Economic experts say the Budget unveiled by the Treasury is not enough to help Kenya navigate past the Covid-19 pandemic.

Treasury Cabinet Secretary Ukur Yatani presented the Budget to Parliament last week, stoking debate on whether the spending plans could have been better.

According to panellists in the FrontRow show broadcast by KTN on Tuesday, Yatani could have done better allocations.

David Ndii, an outspoken economist, said any interventions to support small and medium enterprises (SMEs) would be futile as long as the demand for their products remains depressed.

“Consumers have gone into survival mode and those who have not lost their income are only spending on the necessities, such as food, meaning that even if you stimulate SMEs, there will be no demand because we are not buying,” he said.

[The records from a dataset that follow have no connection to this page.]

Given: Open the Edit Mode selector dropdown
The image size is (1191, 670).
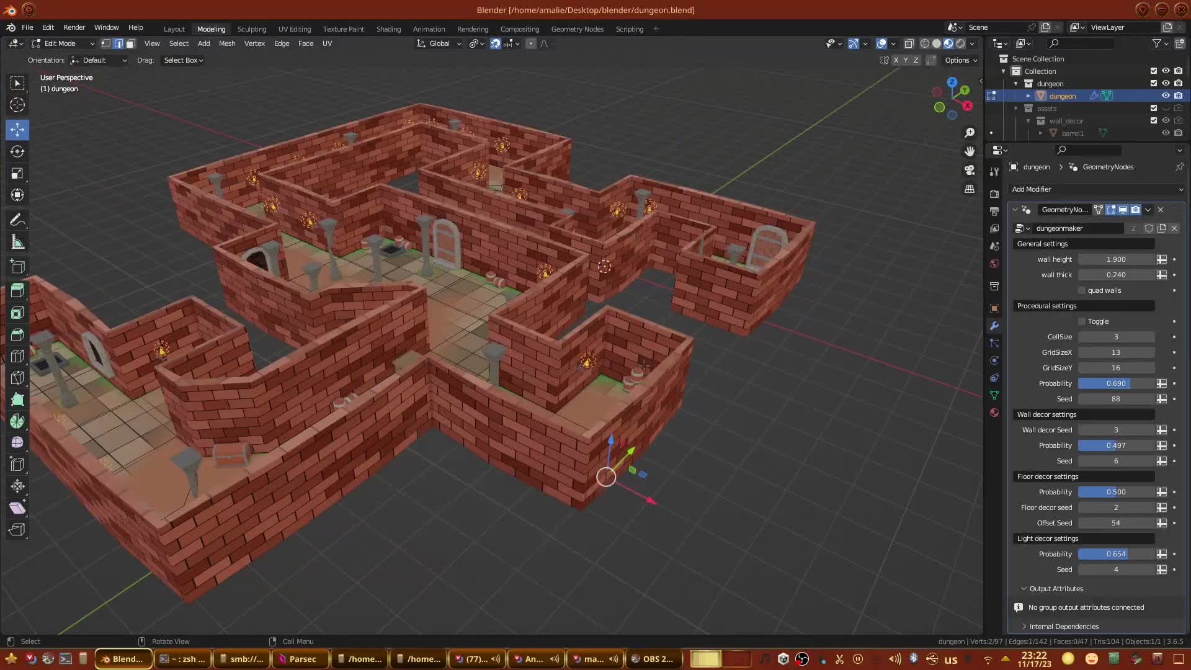Looking at the screenshot, I should point(63,43).
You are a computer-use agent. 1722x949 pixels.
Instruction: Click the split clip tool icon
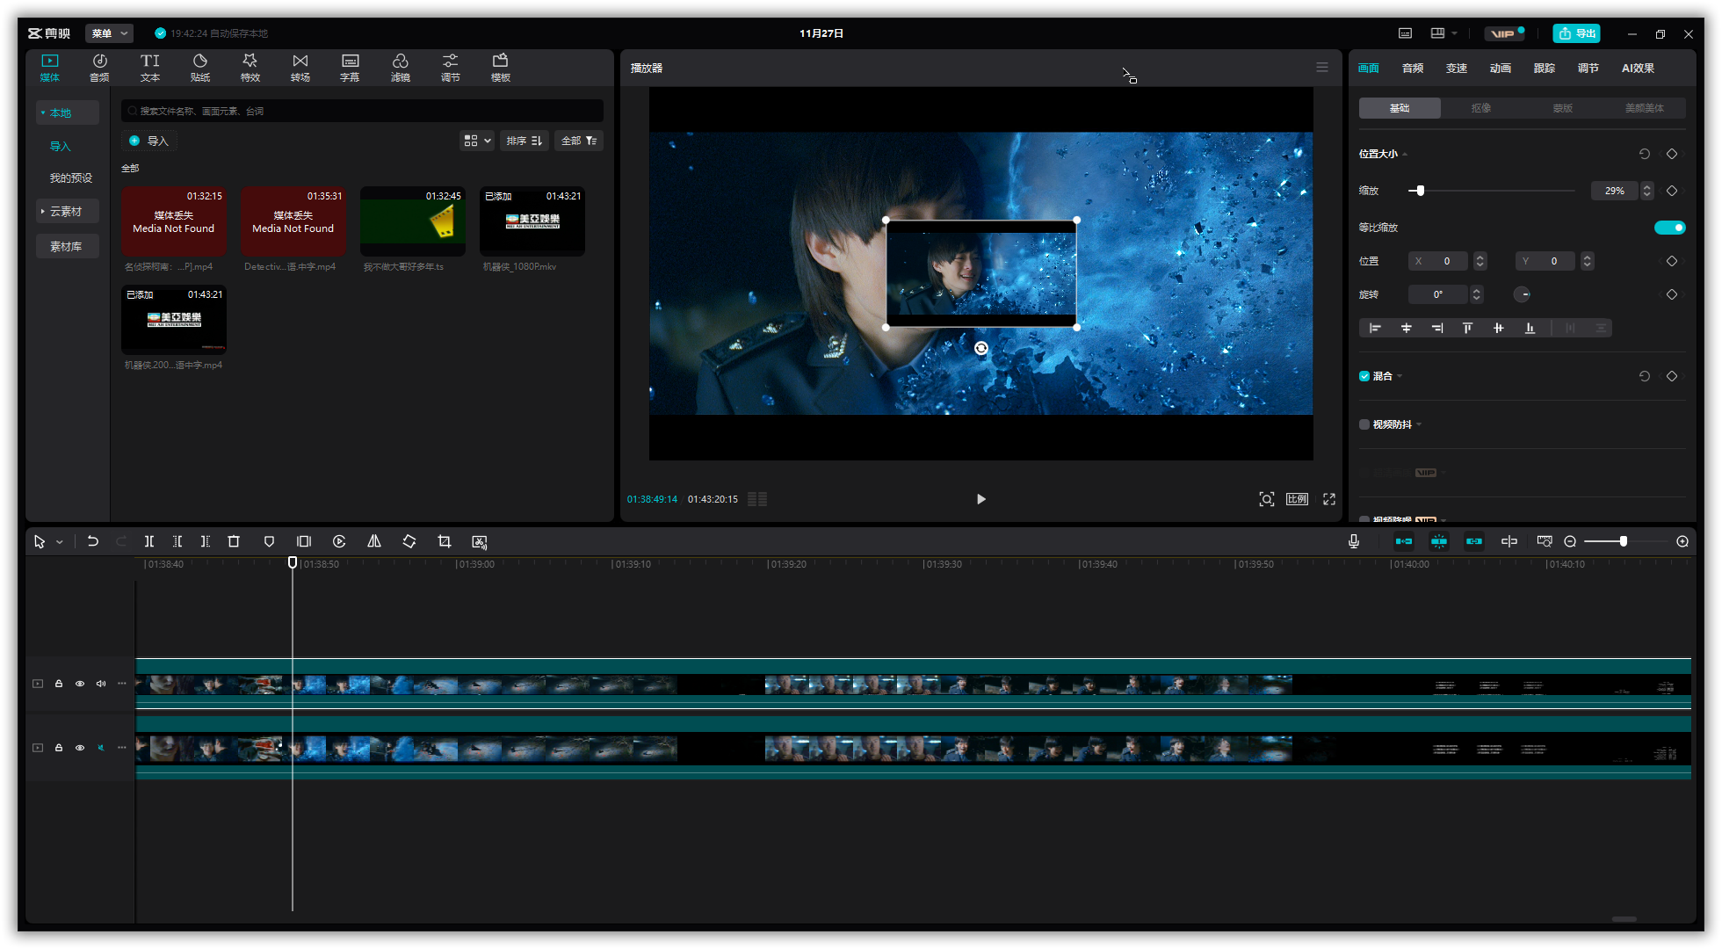tap(149, 541)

Ndii projected that Covid-19 would be around for at least the next three years, a period during which economic growth would shrink by about 40 per cent.

Former Mandera Senator Billow Kerrow said he was disappointed that Yatani’s spending plans did not “look like a corona budget, especially when you look at the expenditure”.

For instance, he said, Sh1.5 billion to support the horticulture sector was insufficient for an industry that is a critical source of foreign exchange.

“It is not what most of us expected. The government should have reduced its expenditure. The budget is not about taxing people,” Kerrow said.

Institute of Certified Public Accountants of Kenya Chairperson Rose Mwaura said there should have been bigger allocations to the healthcare sector to deal with the pandemic.

“The first one is to make sure that we have proper funding to the healthcare sector so that people can be treated and testing can be done,” she said.